Het buitenlandse en militaire beleid van Berlijn is sedert het aantreden van de eerste regering-Merkel (2005-2009) tamelijk chaotisch. Dat was ooit anders. Tot in 1998 was de Duitse buitenlandse en militaire politiek onder de regeringen van de CDU’er Helmut Kohl honderd procent voorspelbaar. Volker Rühe, minister van Defensie onder Kohl, verklaarde in de jaren negentig naar aanleiding van de conflicten in Joegoslavië dat een soldaat van de Bundeswehr in geen enkel land zou interveniëren waar de Wehrmacht tijdens de Tweede Wereldoorlog was binnengemarcheerd. Maar het was uitgerekend onder de daaropvolgende rood-groene regering van Gerhard Schröder (SPD) dat de groene minister van Buitenlandse Zaken Joschka Fischer zich uitsloofde om – refererend aan Auschwitz – zijn achterban ervan te overtuigen dat de volkerenmoord in Joegoslavië met behulp van de Bundeswehr gestopt moest worden. Sedertdien zit er geen lijn meer in het Duitse militaire interventiebeleid. Het duurde bijvoorbeeld jaren vóór Berlijn wilde erkennen dat de Duitse soldaten in Afghanistan niet alleen een bijdrage leverden aan de civiele opbouw van het land, maar dat ze ook deelnamen aan wat door de Duitse regering een oorlogsachtige (‘kriegsähnliche’) situatie werd genoemd. Intussen zijn taal en feiten beter met elkaar in overeenstemming gebracht, waardoor de publieke opinie zich minder om de tuin geleid kan voelen.
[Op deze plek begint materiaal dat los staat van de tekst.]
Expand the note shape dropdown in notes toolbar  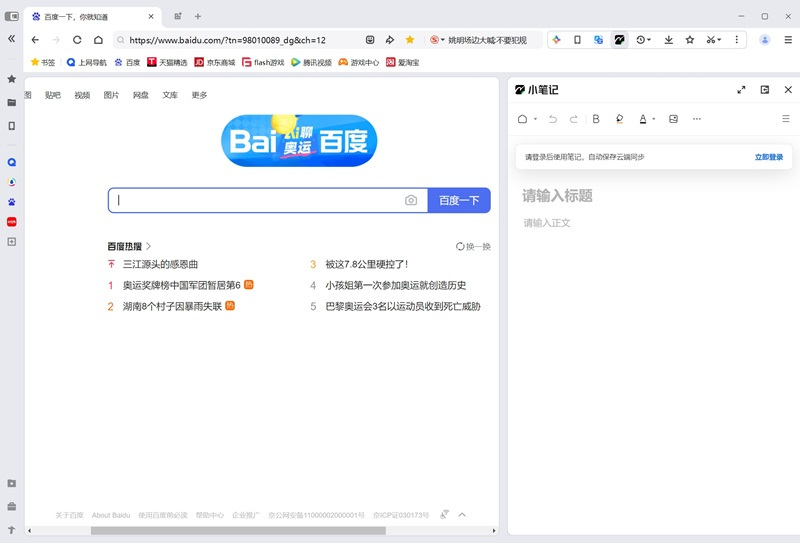535,120
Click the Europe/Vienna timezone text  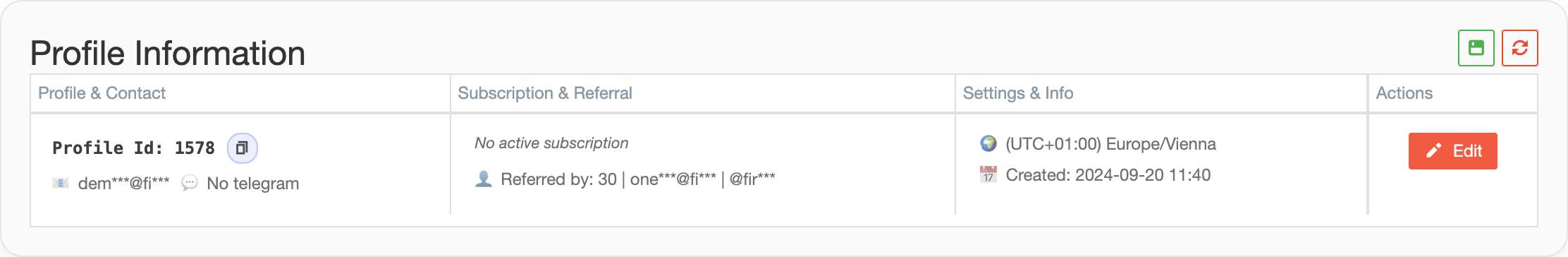pyautogui.click(x=1161, y=144)

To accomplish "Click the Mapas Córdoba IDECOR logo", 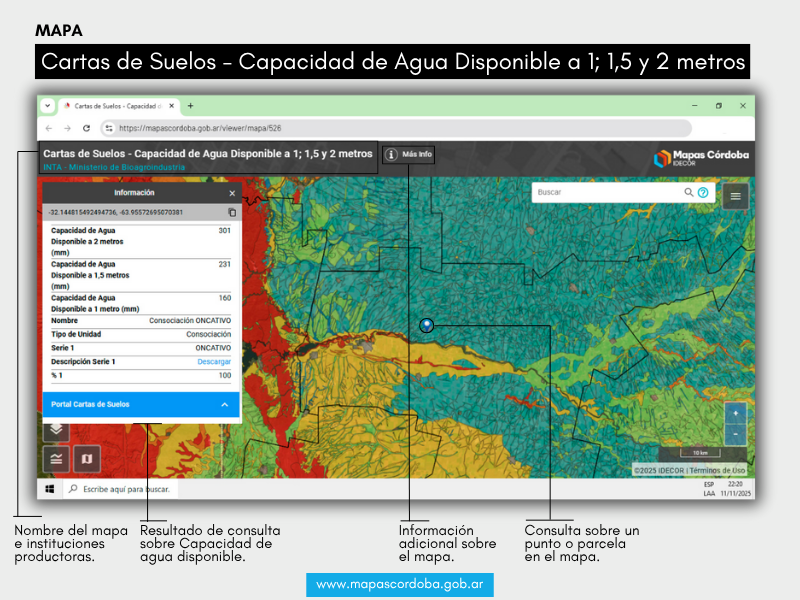I will tap(700, 158).
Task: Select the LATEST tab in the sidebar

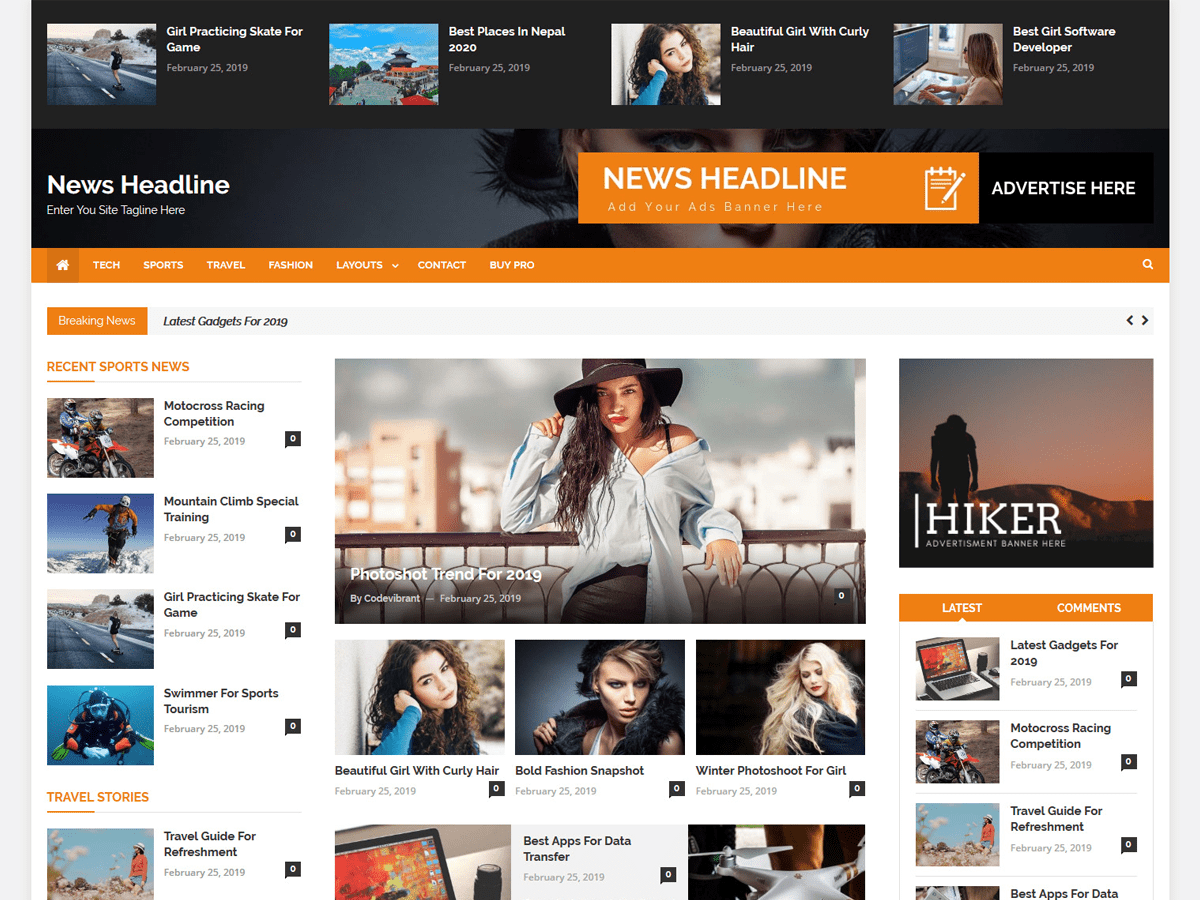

De Duitse participatie aan de internationale politiek is natuurlijk ook het product van de denk- en ervaringsprocessen bij de ministers die er verantwoordelijk voor zijn. In de regering Merkel III is Frank-Walter Steinmeier niet meer dezelfde minister van Buitenlandse Zaken die hij was onder Merkel I, toen Steinmeier in Vladimir Poetin nog een potentiële democraat probeerde te zien. Die tijd is definitief voorbij. En door het NSA-schandaal is in Berlijn ook de rol van de bevriende grootmacht Amerika het voorwerp geworden van een almaar kritischer debat, waaruit blijkt dat de normale relaties tussen Berlijn en Washington ernstig zijn verstoord. Het ‘fuck the EU’ van de Amerikaanse diplomate Victoria Nuland was alleen maar olie op het vuur.